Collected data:
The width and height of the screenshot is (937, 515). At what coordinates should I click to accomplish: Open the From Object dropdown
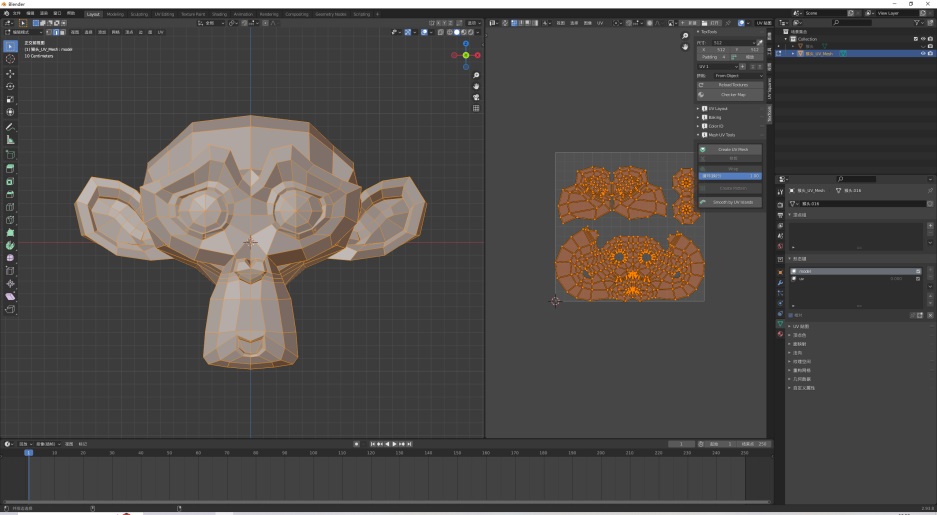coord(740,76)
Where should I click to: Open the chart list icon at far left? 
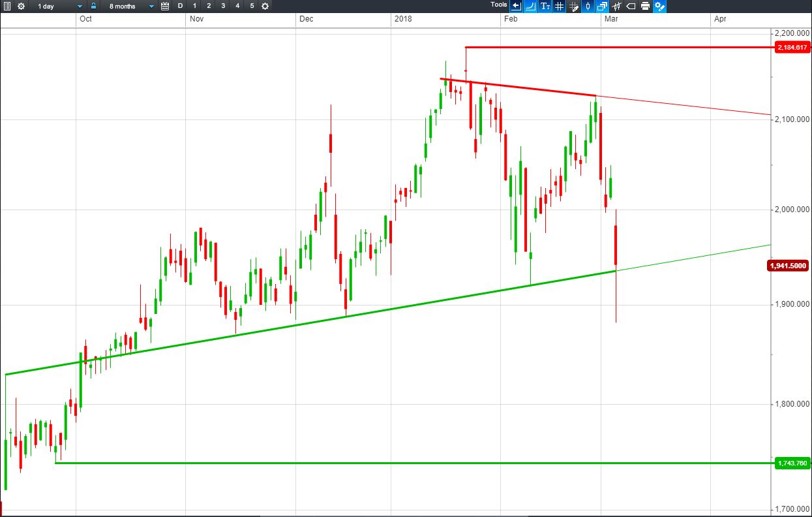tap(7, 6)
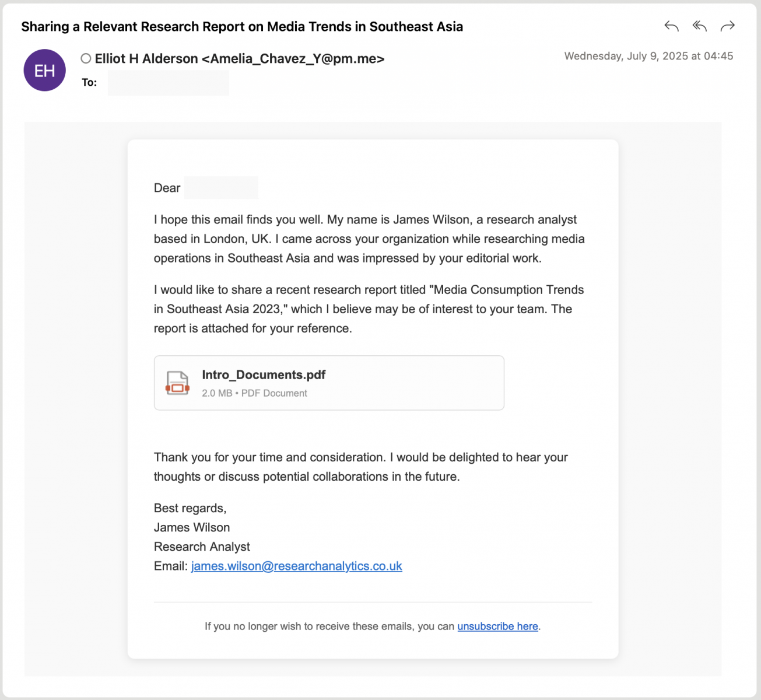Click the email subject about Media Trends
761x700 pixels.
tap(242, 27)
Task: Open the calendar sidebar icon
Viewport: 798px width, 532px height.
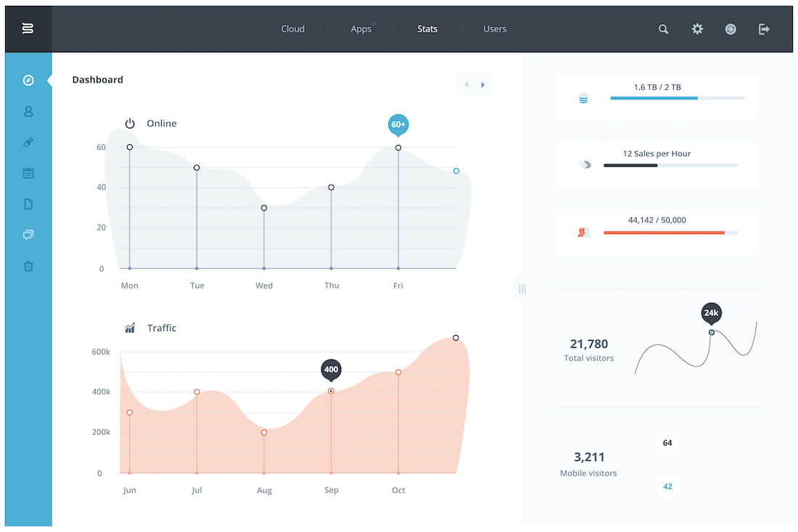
* * *
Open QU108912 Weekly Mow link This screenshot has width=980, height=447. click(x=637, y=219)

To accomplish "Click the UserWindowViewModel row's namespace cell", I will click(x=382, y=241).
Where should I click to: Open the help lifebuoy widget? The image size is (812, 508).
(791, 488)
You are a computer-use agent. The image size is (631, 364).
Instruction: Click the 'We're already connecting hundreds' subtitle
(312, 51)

PROBLEM STATEMENT >> Print, exactly, each line above from the one with "Where should I click to: Open the chart" to the one with "Viewport: 798px width, 532px height.", end lines included. Leave pictures out of it.

EXERCISE RESPONSE >>
Where should I click to: Open the chart list icon at far left? 
tap(7, 6)
Click the email subject about Media Trends
761x700 pixels.
tap(242, 27)
Task: Open the calendar sidebar icon
Viewport: 798px width, 532px height.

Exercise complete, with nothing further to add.